La carte des vins est impressionnante laissant aussi bien la place aux références françaises mais également du monde. En accord avec les menus deux options : celle de la découverte ou celle, plus classique, tournée vers les vins français. C’est Bénédicte, l’épouse de Raphaël qui officie en salle. Elle a également largement contribué à la nouvelle décoration du restaurant. « Cela mûrissait depuis longtemps dans l’esprit de mon épouse » affirme Raphaël. « Du coup, pendant le confinement, nous avons fait appel à notre architecte d’intérieur de St Trond qui nous a proposé un très beau projet. Bénédicte a suivi le chantier de près en donnant son avis. Pendant les rénovations intérieures, le jardin puis les terrasses ont été refaites également.»
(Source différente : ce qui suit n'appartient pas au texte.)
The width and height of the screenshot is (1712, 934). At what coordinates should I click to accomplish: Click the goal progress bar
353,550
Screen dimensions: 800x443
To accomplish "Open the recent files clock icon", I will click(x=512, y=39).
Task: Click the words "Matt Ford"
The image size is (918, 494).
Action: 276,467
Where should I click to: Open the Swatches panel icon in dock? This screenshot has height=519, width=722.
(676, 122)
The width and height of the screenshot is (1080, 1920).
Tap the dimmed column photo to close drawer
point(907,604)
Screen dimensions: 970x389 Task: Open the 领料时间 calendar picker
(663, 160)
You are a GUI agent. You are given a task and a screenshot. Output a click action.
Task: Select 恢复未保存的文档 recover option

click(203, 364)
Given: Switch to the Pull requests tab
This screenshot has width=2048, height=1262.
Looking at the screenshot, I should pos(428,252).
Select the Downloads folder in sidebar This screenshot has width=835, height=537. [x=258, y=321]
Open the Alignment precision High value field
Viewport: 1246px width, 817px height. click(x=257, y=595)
Après quelques de mois de travaux, le résultat est magnifique ! Dans le respect du bâtiment, une tannerie du X11e siècle, la lumière a été amenée par des ouvertures. Le décor est sobre, épuré. Le gastronome, qu’il soit habitué ou de passage, se sent immédiatement à l’aise grâce à un accueil attentif. Raphaël et Bénédicte offrent aussi la possibilité aux clients plus éloignés de Temploux de séjourner dans l’une des 4 chambres hôtes installées dans une fermette rénovée.